Exercise details – In the entries below, rewrite the part that opens with the line containing "Find the location" and closes with the line containing "(488, 394).", changing "location" to "position" and keeping everything else the same. Give only those lines, without the pictures.

------------------------------------

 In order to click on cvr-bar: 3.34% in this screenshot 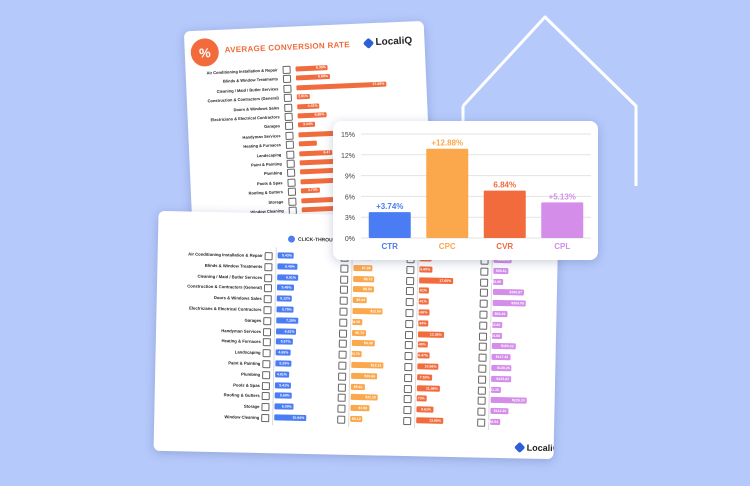, I will do `click(422, 324)`.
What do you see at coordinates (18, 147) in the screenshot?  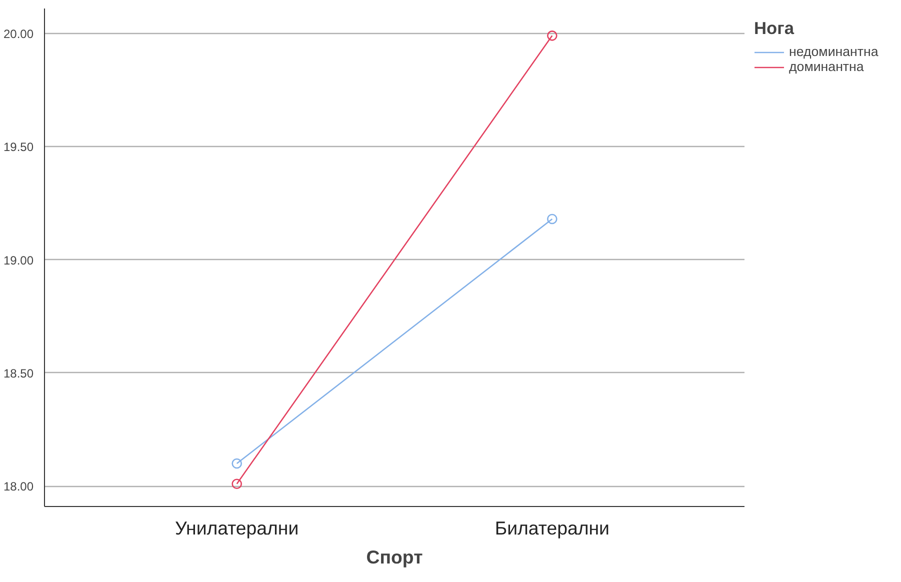 I see `y-tick-label: 19.50` at bounding box center [18, 147].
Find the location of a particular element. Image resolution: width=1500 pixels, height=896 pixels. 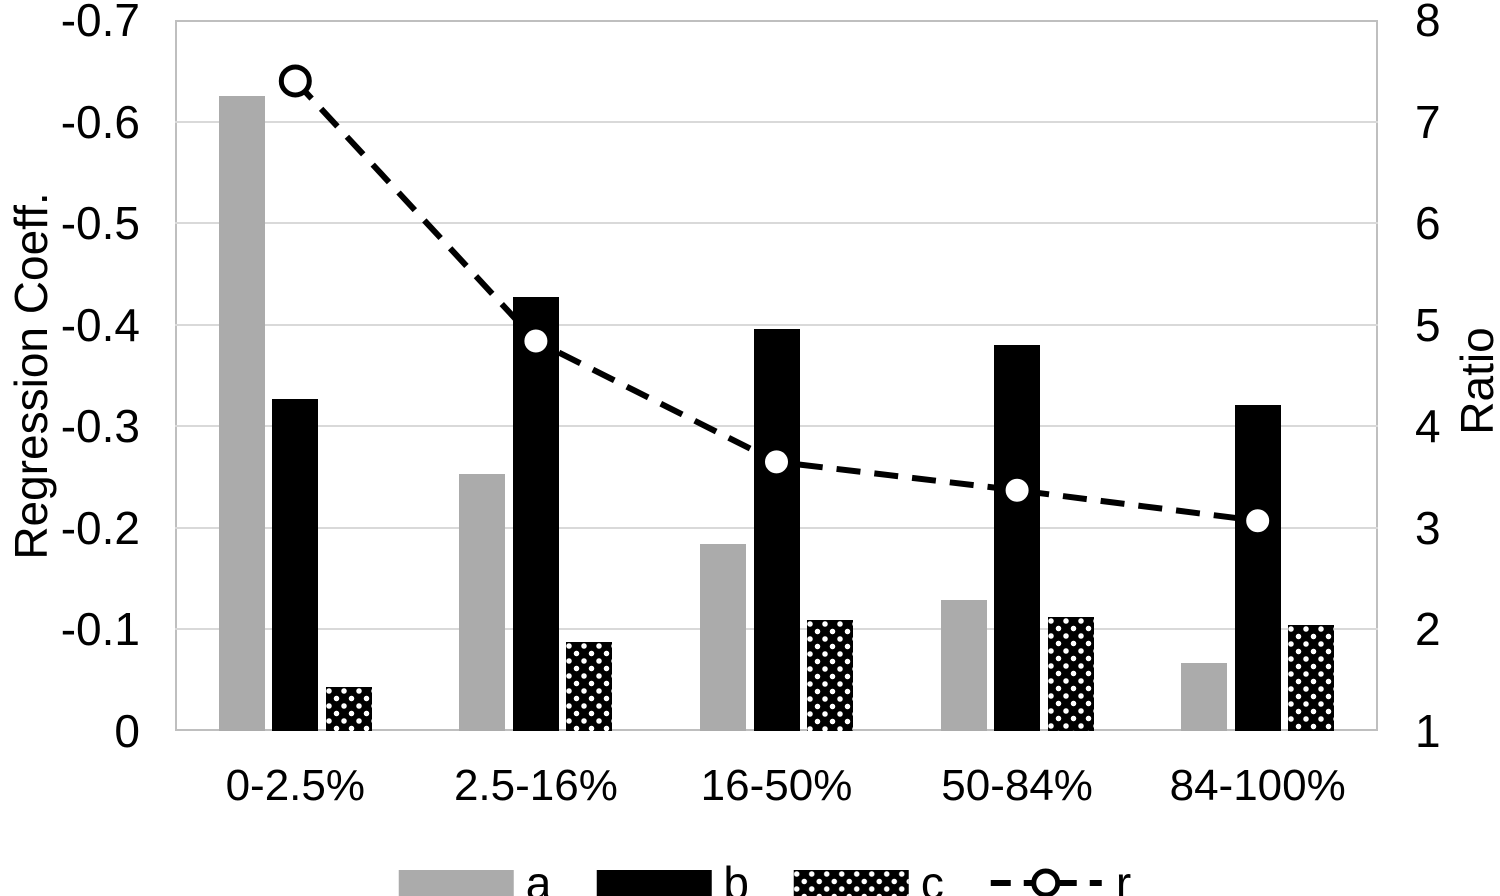

right-axis-tick: 5 is located at coordinates (1428, 324).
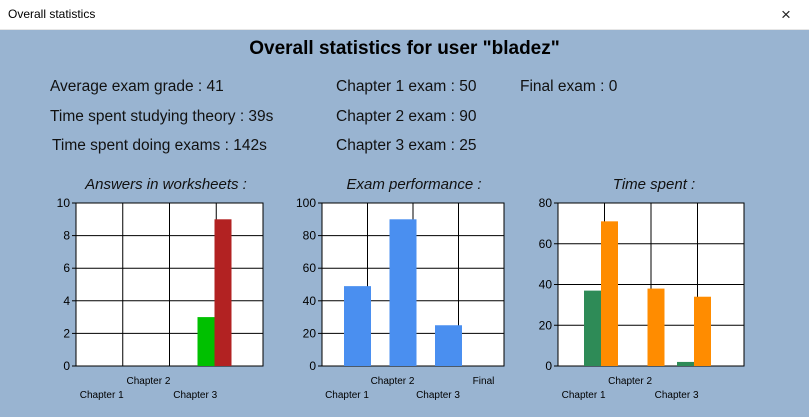 The height and width of the screenshot is (417, 809). I want to click on final-exam-label: Final exam : 0, so click(569, 86).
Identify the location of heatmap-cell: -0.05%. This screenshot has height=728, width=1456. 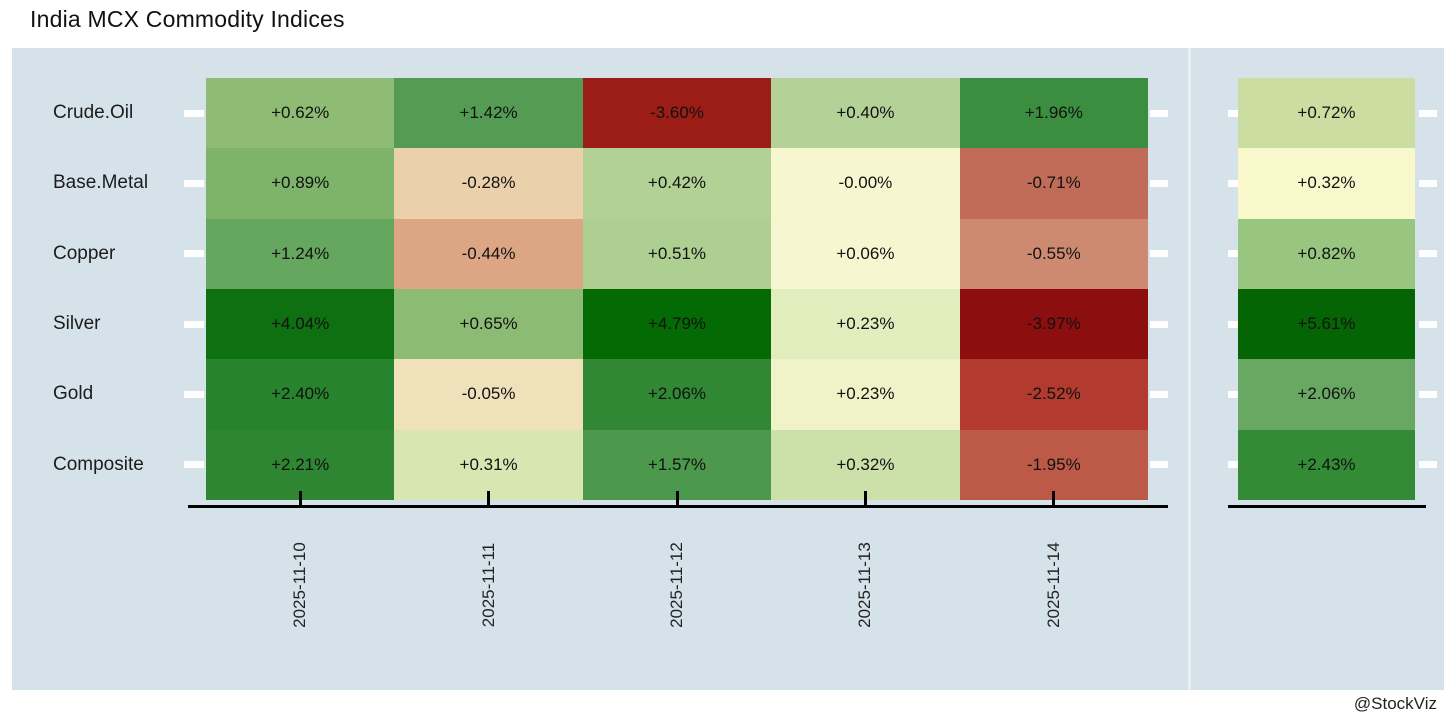
(488, 394).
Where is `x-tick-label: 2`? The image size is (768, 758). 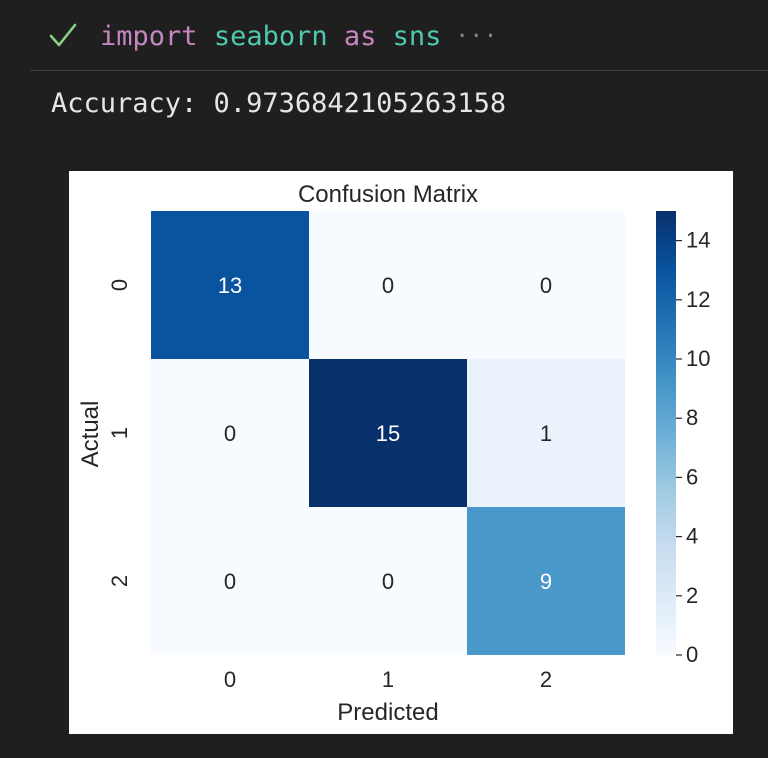 x-tick-label: 2 is located at coordinates (546, 680).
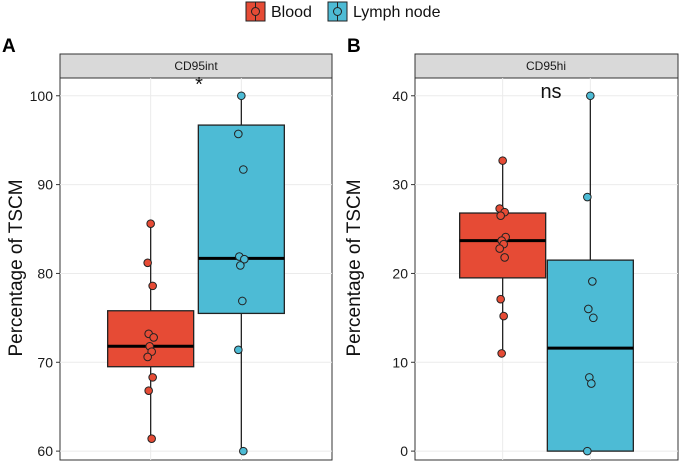 Image resolution: width=682 pixels, height=464 pixels. What do you see at coordinates (404, 451) in the screenshot?
I see `y-tick-label: 0` at bounding box center [404, 451].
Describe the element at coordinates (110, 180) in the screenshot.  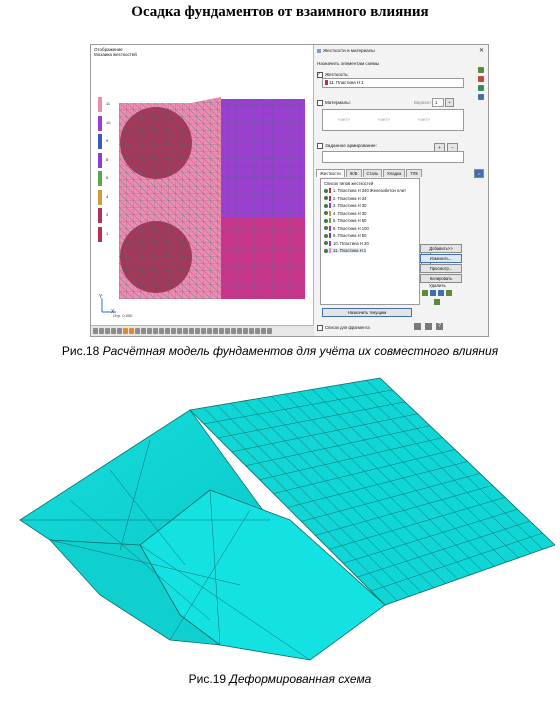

------------------------------------

Output of the exercise –
Find the position of a particular element. Image resolution: width=1500 pixels, height=896 pixels. 

right-axis-tick: 5 is located at coordinates (1428, 324).
 The height and width of the screenshot is (417, 809). I want to click on final-exam-label: Final exam : 0, so click(569, 86).
Identify the position of heatmap-cell: -0.05%. This screenshot has height=728, width=1456. 
(488, 394).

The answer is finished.